AHA 2018: Rivaroxaban, warfarin have similar risks of stroke and bleeding for obese AF patients

November 10, 2018 – Patients on rivaroxaban had significantly lower healthcare costs than patients who took warfarin.

New study results examining the comparative effectiveness, safety, and costs of rivaroxaban and warfarin among morbidly obese patients with non-valvular atrial fibrillation (NVAF) were presented Saturday at the 2018 American Heart Association (AHA) Scientific Sessions in Chicago.

Obesity and morbid obesity are associated with an increased risk of developing NVAF, which may be more severe and persistent this population. Anticoagulation is the standard of care for prevention of embolic events in patients with NVAF, with warfarin and direct-acting oral anticoagulants (DOACs) significantly reducing the risk of stroke in these patients. Because limited data exist regarding clinical outcomes of DOACs in patients with NVAF who are morbidly obese, care guidelines currently recommend against use of these therapies.

Although the study revealed that treatment with rivaroxaban and with warfarin resulted in similar risk, patients who took rivaroxaban, a DOAC, required significantly less total healthcare resource utilization and costs per patient per year, inclusive of medication costs, due to fewer inpatient and outpatient encounters than with patients on warfarin. Rivaroxaban has also been associated with reduced intracranial hemorrhage in NVAF patients when compared with warfarin.

The study used two large, geographically diverse, U.S. healthcare claims databases to examine health outcomes, resource utilization and costs for morbidly obese NVAF patients treated with rivaroxaban or warfarin from December 1, 2010 to December 31, 2016. A total of 267,467 adult patients met entry criteria, and 3,563 matched pairs of patients treated with rivaroxaban or warfarin were identified. Rivaroxaban and warfarin patients were 1:1 propensity score matched, helping reduce selection biases from measured confounders, such as comorbidities, and improving the internal validity of the estimates.

Rivaroxaban and warfarin had similar effectiveness (stroke: 1.4 percent versus 1.6 percent) and safety (major bleeding: 2.2 percent versus 2.7 percent), yet rivaroxaban was associated with lower total healthcare costs per patient per year than warfarin (total costs: $48,552 versus $52,418). This was primarily driven by lower hospitalization rate (50.2 percent versus 54.1 percent), shorter length of stay (7.5 versus 9.1 days), and less utilization of outpatient services (86 versus 115 encounters per patient per year). Routine monitoring of the anticoagulant effect of rivaroxaban is not recommended, contributing to this reduced use of outpatient services.

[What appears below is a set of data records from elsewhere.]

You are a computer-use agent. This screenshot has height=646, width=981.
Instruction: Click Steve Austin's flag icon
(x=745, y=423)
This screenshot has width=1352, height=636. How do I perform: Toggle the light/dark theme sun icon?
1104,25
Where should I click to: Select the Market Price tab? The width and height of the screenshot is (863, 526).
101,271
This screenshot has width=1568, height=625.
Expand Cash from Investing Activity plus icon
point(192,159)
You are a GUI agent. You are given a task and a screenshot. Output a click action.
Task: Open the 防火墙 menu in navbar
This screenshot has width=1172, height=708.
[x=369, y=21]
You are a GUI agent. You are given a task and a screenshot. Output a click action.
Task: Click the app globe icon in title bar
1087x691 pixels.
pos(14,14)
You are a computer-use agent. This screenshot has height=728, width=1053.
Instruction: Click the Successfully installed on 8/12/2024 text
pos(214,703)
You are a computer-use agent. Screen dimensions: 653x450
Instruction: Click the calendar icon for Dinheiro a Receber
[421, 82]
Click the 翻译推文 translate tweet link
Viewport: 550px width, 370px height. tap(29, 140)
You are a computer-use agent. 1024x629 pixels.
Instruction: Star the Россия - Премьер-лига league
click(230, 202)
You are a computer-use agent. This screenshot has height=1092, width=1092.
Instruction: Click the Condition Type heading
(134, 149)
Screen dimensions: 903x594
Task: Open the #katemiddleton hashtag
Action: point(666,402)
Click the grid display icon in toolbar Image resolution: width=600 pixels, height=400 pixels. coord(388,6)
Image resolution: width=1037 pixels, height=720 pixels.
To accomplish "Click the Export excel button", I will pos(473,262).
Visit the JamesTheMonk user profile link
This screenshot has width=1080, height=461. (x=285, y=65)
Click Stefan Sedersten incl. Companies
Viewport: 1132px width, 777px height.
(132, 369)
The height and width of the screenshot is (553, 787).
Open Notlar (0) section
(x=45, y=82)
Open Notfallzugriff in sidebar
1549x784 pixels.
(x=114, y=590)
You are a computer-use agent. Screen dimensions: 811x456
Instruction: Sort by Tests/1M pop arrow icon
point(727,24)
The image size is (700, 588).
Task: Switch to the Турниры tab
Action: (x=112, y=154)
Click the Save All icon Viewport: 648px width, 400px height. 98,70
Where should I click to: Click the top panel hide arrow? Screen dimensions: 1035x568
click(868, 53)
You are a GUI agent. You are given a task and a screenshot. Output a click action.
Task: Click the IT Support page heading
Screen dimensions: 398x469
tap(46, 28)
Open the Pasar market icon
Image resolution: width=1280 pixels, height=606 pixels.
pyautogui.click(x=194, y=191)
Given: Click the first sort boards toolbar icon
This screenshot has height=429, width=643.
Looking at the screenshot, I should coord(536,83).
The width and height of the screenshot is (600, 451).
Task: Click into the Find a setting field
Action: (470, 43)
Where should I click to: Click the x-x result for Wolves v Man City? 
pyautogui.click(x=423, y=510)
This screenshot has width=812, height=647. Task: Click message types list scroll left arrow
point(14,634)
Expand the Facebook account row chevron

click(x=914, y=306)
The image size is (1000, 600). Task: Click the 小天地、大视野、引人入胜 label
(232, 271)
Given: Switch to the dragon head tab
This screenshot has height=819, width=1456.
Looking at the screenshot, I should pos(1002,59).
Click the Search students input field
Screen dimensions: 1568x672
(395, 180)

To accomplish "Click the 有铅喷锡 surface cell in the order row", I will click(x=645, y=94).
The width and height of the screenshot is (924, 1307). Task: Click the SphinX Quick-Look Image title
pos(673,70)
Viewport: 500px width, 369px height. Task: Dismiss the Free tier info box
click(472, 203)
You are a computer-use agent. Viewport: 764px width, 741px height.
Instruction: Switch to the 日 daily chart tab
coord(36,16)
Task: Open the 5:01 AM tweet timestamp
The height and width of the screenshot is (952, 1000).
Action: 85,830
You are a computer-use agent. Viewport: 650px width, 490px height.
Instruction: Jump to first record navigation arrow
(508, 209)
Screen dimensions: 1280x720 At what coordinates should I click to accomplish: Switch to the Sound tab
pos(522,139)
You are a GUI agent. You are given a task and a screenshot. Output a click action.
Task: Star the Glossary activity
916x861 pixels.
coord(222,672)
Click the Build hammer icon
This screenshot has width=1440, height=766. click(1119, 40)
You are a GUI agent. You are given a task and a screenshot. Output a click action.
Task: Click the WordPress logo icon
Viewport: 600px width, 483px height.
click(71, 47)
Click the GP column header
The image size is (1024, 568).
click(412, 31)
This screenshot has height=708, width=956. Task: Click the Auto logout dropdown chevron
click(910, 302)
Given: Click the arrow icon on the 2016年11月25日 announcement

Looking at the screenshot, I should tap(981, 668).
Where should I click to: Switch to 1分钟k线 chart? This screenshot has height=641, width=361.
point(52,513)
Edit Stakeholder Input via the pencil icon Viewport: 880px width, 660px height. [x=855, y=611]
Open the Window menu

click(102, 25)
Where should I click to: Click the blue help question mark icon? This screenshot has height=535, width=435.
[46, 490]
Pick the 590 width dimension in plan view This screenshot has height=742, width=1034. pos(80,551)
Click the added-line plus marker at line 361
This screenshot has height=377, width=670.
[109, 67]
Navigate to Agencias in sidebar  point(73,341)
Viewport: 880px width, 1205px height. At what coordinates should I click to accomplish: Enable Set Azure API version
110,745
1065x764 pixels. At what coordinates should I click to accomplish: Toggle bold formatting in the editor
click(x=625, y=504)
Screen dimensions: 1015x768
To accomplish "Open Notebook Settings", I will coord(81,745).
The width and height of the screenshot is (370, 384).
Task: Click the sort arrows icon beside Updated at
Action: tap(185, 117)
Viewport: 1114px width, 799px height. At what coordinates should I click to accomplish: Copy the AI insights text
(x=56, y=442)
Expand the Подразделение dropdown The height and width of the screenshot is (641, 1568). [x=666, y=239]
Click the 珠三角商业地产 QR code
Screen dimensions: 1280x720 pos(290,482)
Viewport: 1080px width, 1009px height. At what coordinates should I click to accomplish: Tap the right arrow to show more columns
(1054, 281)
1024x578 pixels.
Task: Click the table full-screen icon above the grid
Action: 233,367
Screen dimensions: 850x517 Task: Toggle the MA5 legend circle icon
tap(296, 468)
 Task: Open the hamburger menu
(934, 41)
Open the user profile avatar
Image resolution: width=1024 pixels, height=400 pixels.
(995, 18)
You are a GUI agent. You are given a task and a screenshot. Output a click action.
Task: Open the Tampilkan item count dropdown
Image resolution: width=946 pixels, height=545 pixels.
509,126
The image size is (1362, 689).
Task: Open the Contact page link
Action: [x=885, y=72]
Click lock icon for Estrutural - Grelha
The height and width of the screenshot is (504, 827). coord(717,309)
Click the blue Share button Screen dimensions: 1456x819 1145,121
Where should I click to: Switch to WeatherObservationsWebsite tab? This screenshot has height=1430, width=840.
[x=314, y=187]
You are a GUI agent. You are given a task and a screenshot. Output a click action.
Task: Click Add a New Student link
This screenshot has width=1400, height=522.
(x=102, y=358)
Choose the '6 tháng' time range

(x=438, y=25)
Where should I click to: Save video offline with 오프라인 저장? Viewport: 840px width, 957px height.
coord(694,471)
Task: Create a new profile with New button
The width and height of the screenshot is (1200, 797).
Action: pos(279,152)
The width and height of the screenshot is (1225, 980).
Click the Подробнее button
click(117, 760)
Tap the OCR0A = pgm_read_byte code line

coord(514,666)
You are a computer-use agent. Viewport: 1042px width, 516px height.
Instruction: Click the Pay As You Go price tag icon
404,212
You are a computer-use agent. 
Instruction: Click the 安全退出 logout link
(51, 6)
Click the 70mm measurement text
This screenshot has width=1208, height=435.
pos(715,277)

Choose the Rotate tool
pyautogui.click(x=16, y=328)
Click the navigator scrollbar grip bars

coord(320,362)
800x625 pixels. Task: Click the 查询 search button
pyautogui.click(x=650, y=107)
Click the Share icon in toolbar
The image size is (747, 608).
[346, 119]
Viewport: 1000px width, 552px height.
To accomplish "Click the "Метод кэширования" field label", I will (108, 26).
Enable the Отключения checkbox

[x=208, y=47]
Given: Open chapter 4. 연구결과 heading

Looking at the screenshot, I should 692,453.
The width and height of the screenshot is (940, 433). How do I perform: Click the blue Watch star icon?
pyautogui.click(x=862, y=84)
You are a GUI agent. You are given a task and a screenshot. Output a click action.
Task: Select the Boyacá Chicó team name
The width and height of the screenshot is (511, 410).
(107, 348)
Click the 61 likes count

“This type of study is where comparative effectiveness research really shines,” said lead author and presenter Eric D. Peterson, MD, MPH, of the DCRI.

“We were able to gain real-world insights into outcomes and costs in this relatively rare patient population,” Peterson said. “Our findings extend the results of the ROCKET AF trial and add to the pharmacokinetic and pharmacologic data supporting the use of rivaroxaban in overweight and obese patients with NVAF without the need for routine monitoring. This will reassure clinicians that current dosing strategies are adequate and efficient in these populations.”

Janssen Scientific Affairs, LLC, funded this study.